Demolition to start at Dublin flats complex


DEMOLITION OF one of Dublin’s most neglected flats complexes is to begin more than three years after regeneration plans were abandoned.

City councillors last night approved plans for the demolition of two housing blocks at St Teresa’s Gardens in Dolphin’s Barn in the south inner city which no longer have tenants and are in poor condition.

The 1950s complex of 16 blocks of flats is now in an advanced stage of decay with persistent sewerage and damp problems. The estate has also been blighted with drugs and criminal activity.

The blocks to be demolished were “very badly damaged” and sources of “anti-social behaviour”, executive manager with Dublin City Councils housing services Peter Ayton said at last night’s council meeting.

This would be the first phase of the area’s redevelopment, he said.

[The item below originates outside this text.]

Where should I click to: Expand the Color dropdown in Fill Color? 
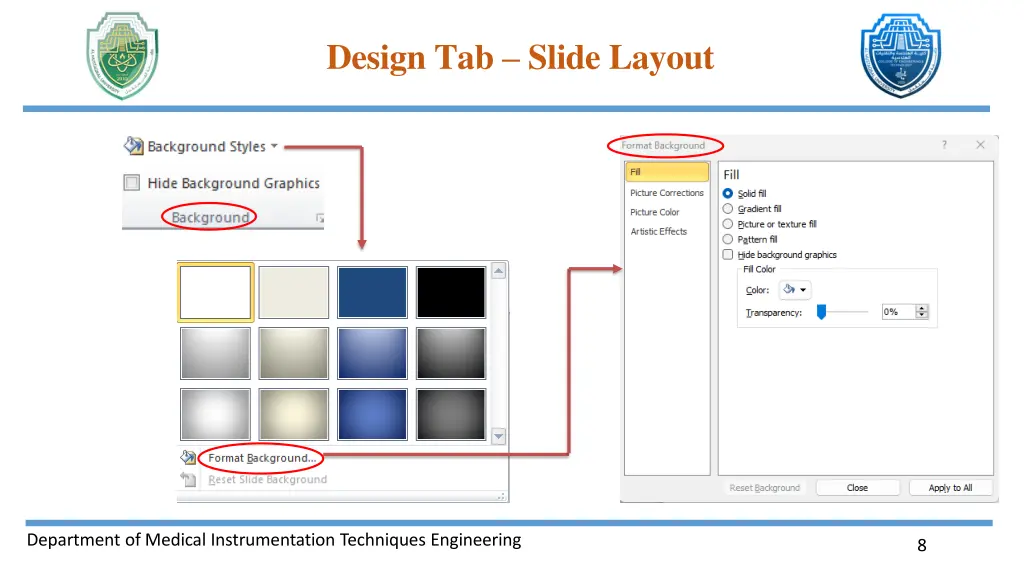coord(803,290)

The council would show residents new drawings for the area but it would be a while before the full master plan was ready, he said.

The council last March submitted regeneration proposals to the Department of the Environment and is now in discussions with the department over the options for the estate.

The plans centre around the demolition of most of the flat blocks and their replacement with a smaller number of social housing units. A formal master plan for the lands will have to be submitted to the department before funding is committed.

Sinn Féin councillor Críona Ní Dhálaigh said unfortunately it was only a “very small phase of what was to be a big regeneration plan”.

She urged the city manager to put pressure on the Minister for the Environment about releasing the funding for the first phase of the regeneration. The conditions at St Teresa’s Gardens were “unacceptable”, she said.

The complex was to have been demolished and replaced with 300 social and affordable units, 300 private apartments, retail and commercial units, and community buildings.

A regeneration board for the work was established in December 2005 and spent several years working on a master plan for the redevelopment.

The council put the project out to tender as a public private partnership (PPP) and in 2008 selected four preferred bidders who were to present designs for the development.

The subsequent collapse of five similar flat regeneration schemes, due to have been built by developer Bernard McNamara, put the St Teresa’s Gardens regeneration in doubt, but three bidders remained in the running until mid-2009 to rebuild the estate.

However, by the end of the summer of that year, it had become clear the project as envisaged was not going to progress and the council announced that the PPP plans were to be abandoned.

Conditions in the estate, which is beside the Coombe maternity hospital, worsened following the collapse of the regeneration plan.

A maintenance survey conducted by the estate’s regeneration board in 2010 identified serious structural and maintenance problems, including sewage in baths and sinks, flooding and vermin infestations. Rats were reported in nine blocks of flats.

Most of the flats in the estate are in blocks of four storeys, but the two blocks earmarked for demolition are two storeys in height. These units have been vacant for some time and are described as “derelict” by the council.